You know, I think there should be some punishment, but the punishment ought to be on the rapist and not attacking the child.
(END VIDEO CLIP)
VELSHI: Yes, he really said that. He really said "legitimate rape," and he really said that the female body has the ability to shut that down.
Republican candidate Mitt Romney even called for Akin to quit the Senate race. But his position that abortion should be illegal in all circumstances is, in fact, written into the Republican platform.
Ann Stone is a Republican. She is a pro-abortion advocate. She is the chairman of a group called Republicans for Choice, and that may all sound like an oxymoron to you, but Ann is in the trenches at the Republican Convention in Tampa this week, making her case.
Ann, welcome to you. I have heard you say that in prior years, you have had to go to these events with a bodyguard.
ANN STONE, REPUBLICANS FOR CHOICE: Absolutely. That's one of the ways I measure our progress. This year I didn't need a bodyguard.
VELSHI: Why do you want to measure that sort of progress? Why do you want to be in a party where there's another big party that has no problem with this position?
STONE: Well, frankly, because it was my party first. And I'm the consistent Republican and they're not, because Republicans are for getting government out of the board room, so they should be for getting the government out of the bedroom. If we really, truly believe individual rights, this is a position that is totally antithetical to everything else the Republican Party stands for.
And in fact, if you ask Republicans if government should be involved in this decision, they say, no, it should be the woman. Well, that's pro- choice.
VELSHI: Ann, you've been a Republican. You've been a conservative for a long time, in fact, I read that this happened when you were -- when you were a kid, really, and you really supported conservative values for a long time.
But this has been this way for a long time. There have been conservatives and Republicans who have been against abortion, and not just that they demonize it. So there are groups like Log Cabin Republicans, gay Republicans and from the outside, people wonder, why are you part of this group that demonizes you?
STONE: Well, let's put it this way: people who believe in women's rights, people who cherish this right to choose, want me to stay in the party. You want me where the fight is. In fact, I've invited more people to come and join me. One of the problems is a lot of people who think like me have left out of disgust. Well, that was the wrong thing to do. They've ceded territory to the other side.
Now I need to also tell you that one of the things the party leadership does is they give -- I guess I could call them the crazies -- they give the crazies the platform in order to make them feel that they have some control.
And they say, oh, well, yes, our candidates can just run from the platform. But the problem is it does set a tone and it makes people all over the world think the Republican Party is crazy. I mean, they all think we're like Todd Akin, which that is not true.
VELSHI: OK, and --
STONE: That man is a class unto himself.
VELSHI: And you know, I was overseas when this news first came out.
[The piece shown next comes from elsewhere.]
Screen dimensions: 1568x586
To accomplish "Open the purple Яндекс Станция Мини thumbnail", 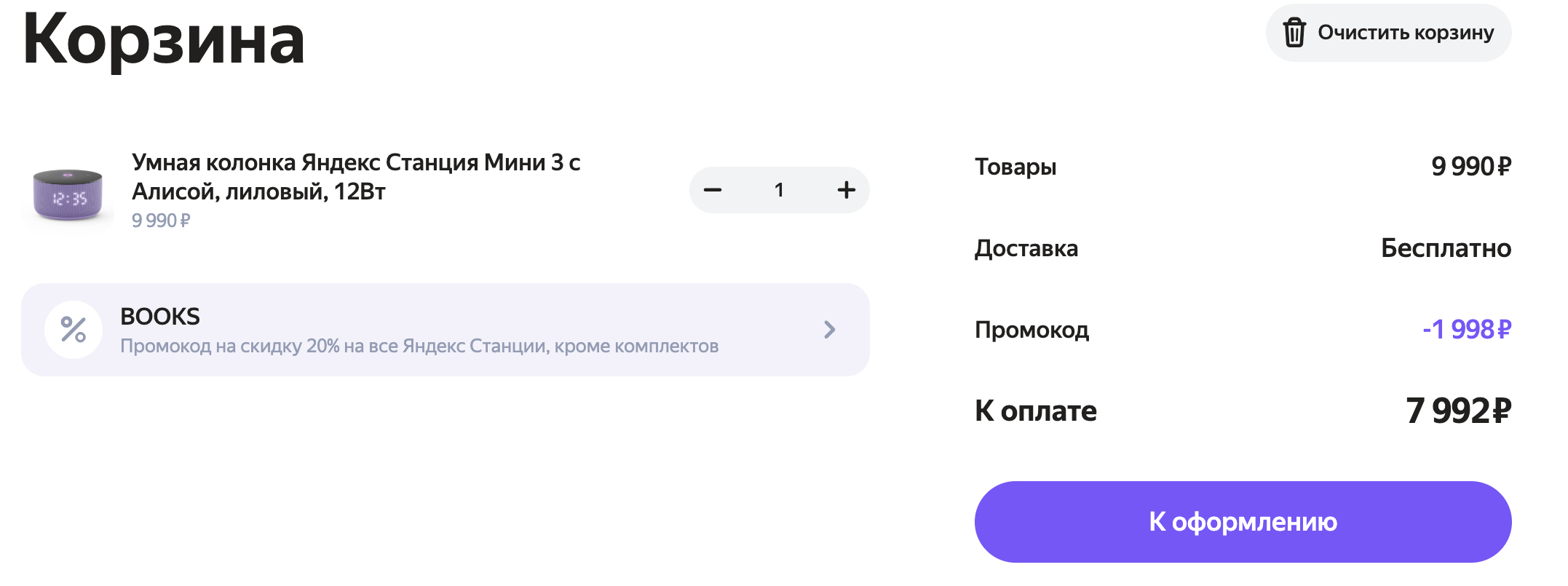I will click(68, 195).
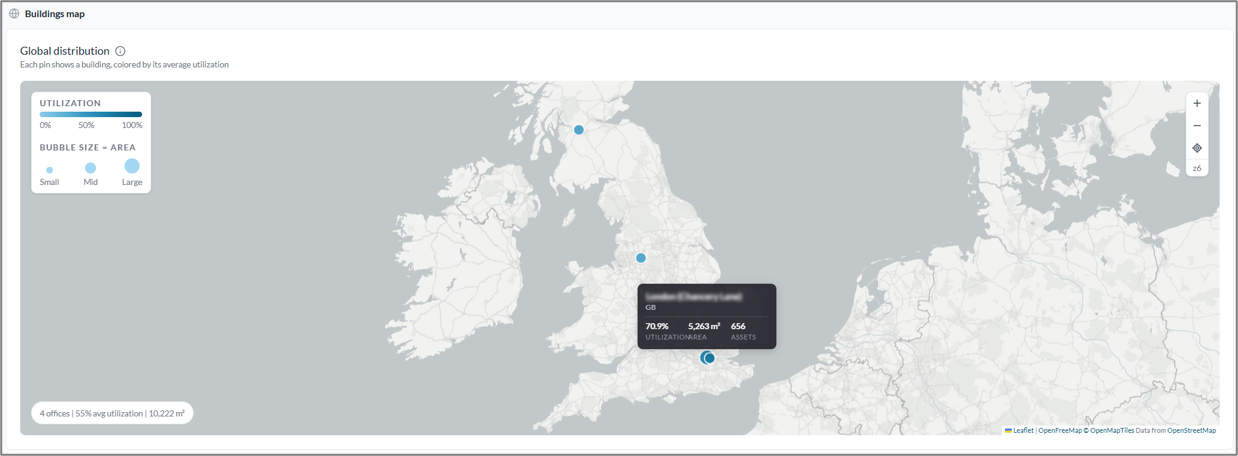The image size is (1238, 456).
Task: Select the building pin in northern England
Action: click(641, 258)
Here's what Mitt Romney said about it when he was asked about this position about abortion. Here's what he said to CBS. Listen.
(BEGIN VIDEO CLIP)
FORMER GOV. MITT ROMNEY, R-MASS., PRESIDENTIAL CANDIDATE: My position has been clear throughout this campaign. I'm in favor of abortion being legal in the case of rape and incest and the health and life of the mother.
(END VIDEO CLIP)
VELSHI: All right. He said that on Monday. Well, I'm going to ask you in a second whether you agree with his position.
But what happened, you see, he said this after Todd Akin had made his comment. And Todd Akin, when he was asked, said, "Well, Paul Ryan shares my view."
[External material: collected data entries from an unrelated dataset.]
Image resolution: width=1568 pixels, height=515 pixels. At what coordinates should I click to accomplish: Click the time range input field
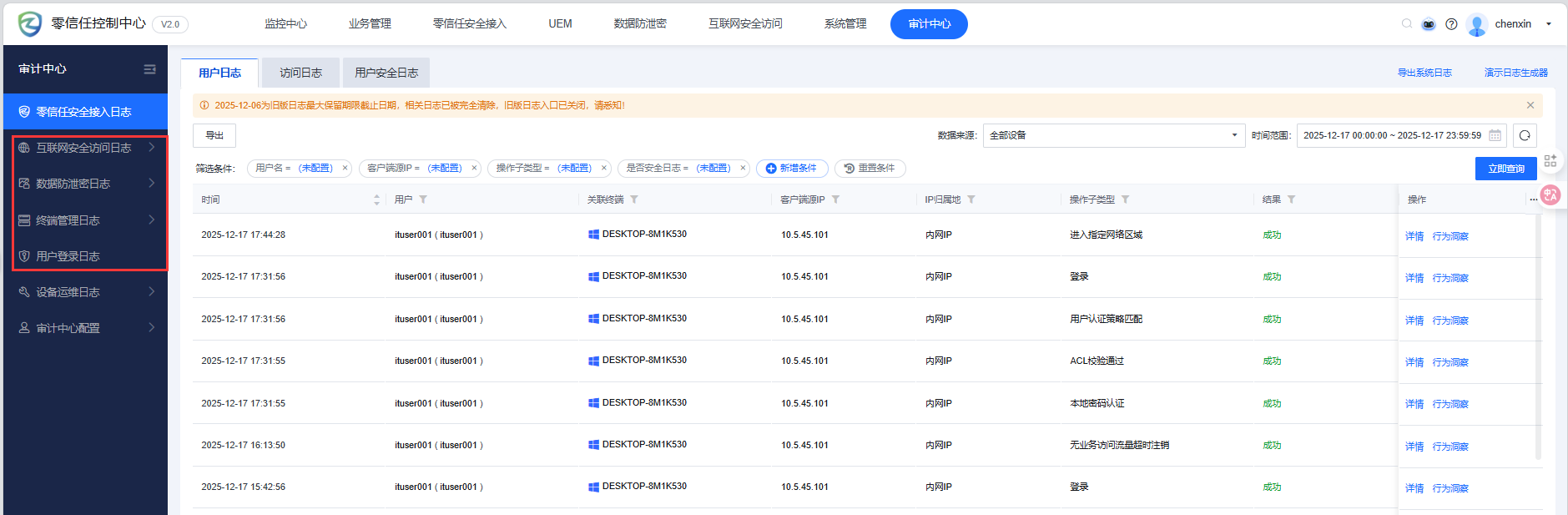coord(1391,135)
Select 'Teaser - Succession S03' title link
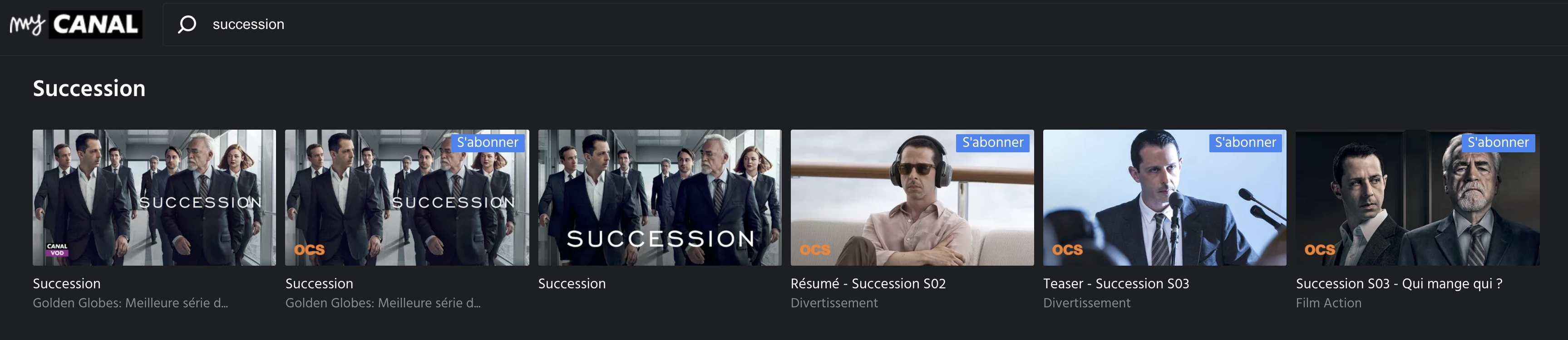The width and height of the screenshot is (1568, 340). [1116, 283]
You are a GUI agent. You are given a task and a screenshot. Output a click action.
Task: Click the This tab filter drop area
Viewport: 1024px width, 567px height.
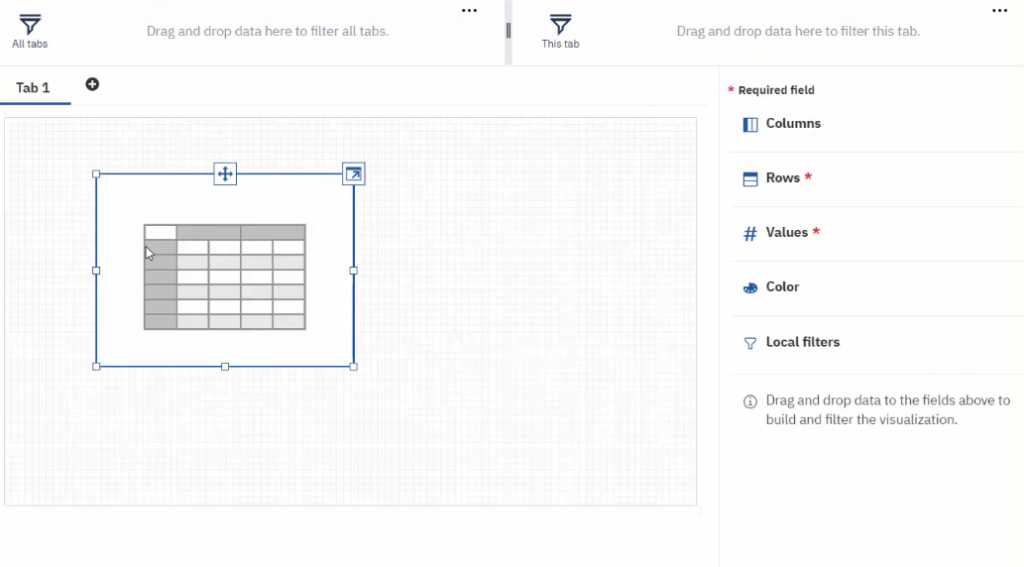798,31
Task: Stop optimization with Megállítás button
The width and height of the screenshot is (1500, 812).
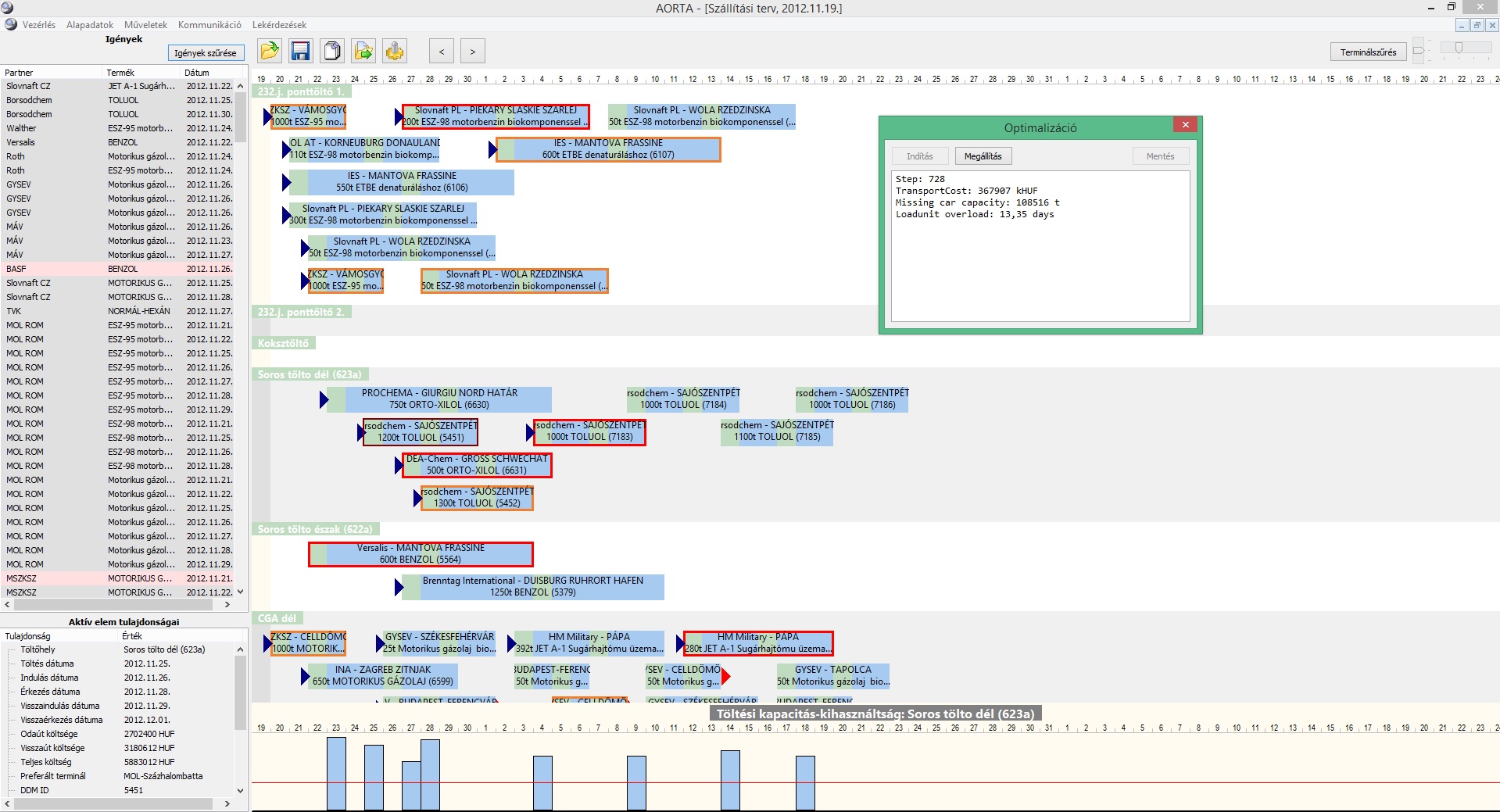Action: (983, 156)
Paul Ryan is now the vice presidential candidate for the Republican Party. What do you think of that?
STONE: Well, Ryan very quickly said, no, I'm going to take Mitt Romney's view. He is the leader of our ticket. And that will be my view. That's what I'm running on.
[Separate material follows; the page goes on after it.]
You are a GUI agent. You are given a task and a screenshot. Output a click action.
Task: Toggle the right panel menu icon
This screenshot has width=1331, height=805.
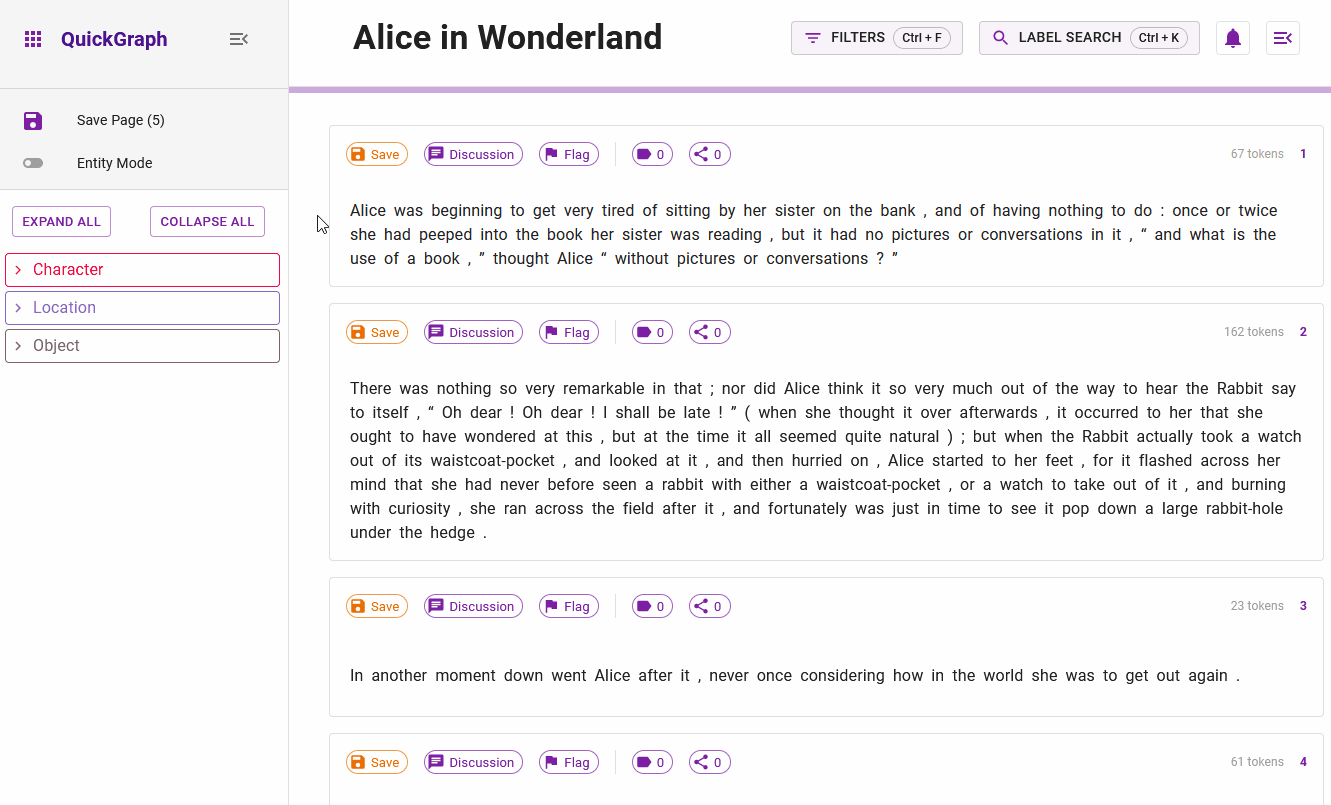(x=1282, y=38)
So who knows. We may get Ryan to moderate his view.
Certainly, Akin may, in fact, do more for my side than anybody else has, where it's going to make them come back a little towards the center, realizing that he represents the real right-wing crazy fringe.
VELSHI: Ann, even Mitt Romney's position, which is much more moderate than Todd Akin's, is fundamentally not where you stand.
Are you going to vote for Mitt Romney?
STONE: Let's put it this way. Mitt Romney says he's for abortion only in the case of rape, incest, life of the mother. But is that a personal position or is that one he would legislate on? That's the question that we're trying to determine. There's so many people that call themselves pro-life that say they're against abortion.
But if you ask them, will they legislate on it or is this something women should decide or government, overwhelmingly they say it should be the woman.
VELSHI: But part of the platform -- part of that platform that you don't agree with, also says that they want judges in place who will -- who will protect the rights of unborn children.
STONE: And saying that -- and they said things like that before Ronald Reagan put Sandra Day O'Connor in, before they -- before Bush put Souter in, saying it and doing it, I'll tell you, more than one candidate has said the platform represents who the party is. This is where I am and that's how that deal with.
VELSHI: So you think -- you think --
STONE: Whether or not the voters will get that message this time is another thing.
VELSHI: What is the message, though? It's not clear from you what you think. Do you think Mitt Romney -- would you vote for Mitt Romney, based on what you heard him say? Because he said clearly where he stands on abortion.
STONE: Right now, we're still assessing whether or not myself (sic) or my group is going to work for Mitt Romney. I don't see us endorsing him. Whether or not our members choose to vote, we're telling them to vote their conscience.
There's some that will and there's some that won't. I will say this, Obama has been a great unifier for the Republican Party. You have a lot of people that are pro-choice. They told me this time, please don't make a lot of trouble because it's more important to get rid of Barack Obama. We'll deal with Romney and his people afterwards.
VELSHI: I still haven't heard whether you're going to vote for Mitt Romney.
STONE: That's my personal choice.
STONE: At this point, the question is still open.
VELSHI: Ann Stone, thanks very much. Good to talk to you.
STONE: Thank you.
(END VIDEO CLIP)
VELSHI: After a break, a different view of women's rights, a unique way to fight for change when the battlefield is the bedroom, when we come back.
VELSHI: A final thought, imagine a world where saying no to sex can bring down a government. In the small African nation of Togo, President Faure Gnassingbe and his father before him have held power for four decades. But on Saturday, Isabelle Ameganvi, a leader of the opposition, called on Togolese women to, quote, "keep the gate of your motherland locked up," end quote, for a week.
Well, that's one way to put it. If it isn't the first time -- it isn't the first time women have used sex to bring about social change. The women of Togo were inspired by the Nobel laureate, Leymah Gbowee, who led - - Leymah Gbowee, who led Liberian women in a sex strike in 2008 -- 2003, I'm sorry. It ended years of civil war and led to the election of current president Ellen Johnson Sirleaf.
Well, the whole practice started 2,500 years ago, when the Greek playwright Aristophanes wrote a comedy about the women of Athens who withheld sex to end the Peloponnesian War. The comedy is still fresh and so is the idea that in places where men hold all the power, withholding something has a power of its own. That's it for tonight's program. Thank you for watching and goodbye from New York.